The filing also highlights actions by the West Virginia Lottery Commission, which oversees casino licensing at The Greenbrier. WSSH says the Lottery has placed Greenbrier Hotel Corporation on “financial watch” based on an audit performed in connection with the renewal of its casino gaming license. In the court filing, WSSH says the Lottery placed The Greenbrier on the “financial watch” because of “deteriorating financial conditions.”

According to facts disclosed at the lottery hearing, The Greenbrier’s current liabilities jumped from $90 million in 2024 to $260 million in 2025, and the company now has $240 million in negative working capital.

In a July 10 letter from Acting Lottery Director David R. Bradley to defense counsel Steven Ruby, the Lottery told The Greenbrier its submission regarding the refinancing is incomplete, identifying missing items such as a completed acquisition application, purchase agreement, operating agreement, financial information and key personnel information.

Based on the current status of the license renewal, Bradley said it is “unlikely” the matter will be presented to the Lottery Commission before its regularly scheduled August meeting “at the earliest.”

Bradley further warned it would be difficult to conclude The Greenbrier has “financial integrity” or “adequate capital” if the proposed refinancing does not address all outstanding debt, stating that a deal that allows GHC to take on new debt without eliminating existing obligations “will only compound the problem instead of resolving it.”

He also said it would be “contrary to the financial watch” and difficult to stand by any agreement that does not account for all outstanding liabilities.

In the filing, White Sulphur Springs Holdings also tells U.S. District Judge Frank Volk about two new actions against the Oakhurst Club, one of the defendants in the case.

Earlier this month, the Oakhurst Club was sued in two new actions in the Greenbrier County and Monroe County alleging it received a fraudulent transfer of collateral from James C. Justice Companies that secures the WSSH‑owned judgments, and the lawsuits have been filed against the collateral.

The response also cites a July 10 federal court opinion from Kentucky in New London Tobacco Market et al. v.
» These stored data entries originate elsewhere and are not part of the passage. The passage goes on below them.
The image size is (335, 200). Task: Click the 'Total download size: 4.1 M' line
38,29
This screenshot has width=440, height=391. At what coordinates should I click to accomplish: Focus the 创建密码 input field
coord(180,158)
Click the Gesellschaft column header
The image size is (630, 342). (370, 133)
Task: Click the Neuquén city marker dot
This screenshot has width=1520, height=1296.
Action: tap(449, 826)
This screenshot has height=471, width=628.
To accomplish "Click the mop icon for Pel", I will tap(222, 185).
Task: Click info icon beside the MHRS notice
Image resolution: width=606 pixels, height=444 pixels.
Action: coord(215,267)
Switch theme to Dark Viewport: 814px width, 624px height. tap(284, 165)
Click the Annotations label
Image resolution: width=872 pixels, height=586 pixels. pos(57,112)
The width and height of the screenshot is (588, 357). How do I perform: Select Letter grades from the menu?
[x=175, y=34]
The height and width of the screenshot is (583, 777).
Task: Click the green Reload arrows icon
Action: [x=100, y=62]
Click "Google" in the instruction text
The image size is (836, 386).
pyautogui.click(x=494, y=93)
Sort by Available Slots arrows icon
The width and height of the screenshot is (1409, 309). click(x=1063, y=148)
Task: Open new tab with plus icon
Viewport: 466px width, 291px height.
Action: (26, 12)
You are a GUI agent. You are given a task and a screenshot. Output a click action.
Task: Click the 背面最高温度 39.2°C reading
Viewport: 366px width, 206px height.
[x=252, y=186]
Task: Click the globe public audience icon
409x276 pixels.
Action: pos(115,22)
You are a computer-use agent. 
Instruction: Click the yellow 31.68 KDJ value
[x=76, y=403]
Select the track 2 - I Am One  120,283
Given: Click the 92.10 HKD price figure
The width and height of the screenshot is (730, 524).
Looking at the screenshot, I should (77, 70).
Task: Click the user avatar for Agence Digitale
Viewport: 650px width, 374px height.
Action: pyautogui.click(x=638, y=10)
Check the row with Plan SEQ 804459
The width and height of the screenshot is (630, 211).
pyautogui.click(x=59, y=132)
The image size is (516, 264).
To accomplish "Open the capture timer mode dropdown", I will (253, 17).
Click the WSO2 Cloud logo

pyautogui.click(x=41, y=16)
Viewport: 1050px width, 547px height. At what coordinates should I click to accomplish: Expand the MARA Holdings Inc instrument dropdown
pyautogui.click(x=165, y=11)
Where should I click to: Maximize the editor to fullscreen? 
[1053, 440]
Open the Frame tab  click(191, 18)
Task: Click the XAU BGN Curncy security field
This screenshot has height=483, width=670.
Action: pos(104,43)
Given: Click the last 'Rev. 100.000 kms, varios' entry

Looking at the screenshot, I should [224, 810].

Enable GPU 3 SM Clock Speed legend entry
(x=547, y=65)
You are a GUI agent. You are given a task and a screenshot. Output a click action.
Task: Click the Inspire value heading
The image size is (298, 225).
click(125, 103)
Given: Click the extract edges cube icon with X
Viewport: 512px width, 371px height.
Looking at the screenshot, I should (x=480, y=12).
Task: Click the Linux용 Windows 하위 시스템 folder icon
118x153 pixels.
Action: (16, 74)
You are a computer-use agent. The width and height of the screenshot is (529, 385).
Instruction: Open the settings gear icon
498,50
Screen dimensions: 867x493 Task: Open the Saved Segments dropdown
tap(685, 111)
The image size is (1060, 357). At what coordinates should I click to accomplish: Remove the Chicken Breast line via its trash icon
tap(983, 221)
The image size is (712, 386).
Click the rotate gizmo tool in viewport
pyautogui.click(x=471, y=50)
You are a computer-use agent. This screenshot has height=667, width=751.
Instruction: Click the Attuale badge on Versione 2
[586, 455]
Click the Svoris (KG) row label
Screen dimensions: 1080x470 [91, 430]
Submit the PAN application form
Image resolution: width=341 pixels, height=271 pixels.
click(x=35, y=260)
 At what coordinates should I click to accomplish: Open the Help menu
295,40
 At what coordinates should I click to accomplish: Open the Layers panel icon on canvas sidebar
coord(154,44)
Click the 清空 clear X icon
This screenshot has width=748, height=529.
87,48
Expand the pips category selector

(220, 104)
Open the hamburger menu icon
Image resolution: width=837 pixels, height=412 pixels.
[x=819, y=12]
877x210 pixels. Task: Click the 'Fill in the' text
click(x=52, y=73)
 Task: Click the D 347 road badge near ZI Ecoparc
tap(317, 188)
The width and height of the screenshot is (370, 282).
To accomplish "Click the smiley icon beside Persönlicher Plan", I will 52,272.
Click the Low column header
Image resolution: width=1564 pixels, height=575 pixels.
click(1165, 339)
Kentucky Fuel Corp. et al. that found “the companies owned and controlled by the Justice family … are the alter egos of the defendants’ entities shareholders – namely (James C. Justice III) and Jill Justice.” James C. “Jay” Justice III is Sen. Justice and Cathy Justice’s son, and Jill Justice is their daughter.

In that same order, the Kentucky court directed Sen. Justice to pay sanctions for the full amount of the amended judgment – more than $17,610,900 plus interest – along with attorney fees and court costs exceeding $194,528.95.

The July 15 response is framed against defendants’ third status report filed July 10.

In that report, the defendants told the court their long‑promised financing transaction with Kennedy Lewis Investment Management “is proceeding as expected,” and they “believe that the transaction will be completed within or shortly after the time indicated in the May 30 Order.”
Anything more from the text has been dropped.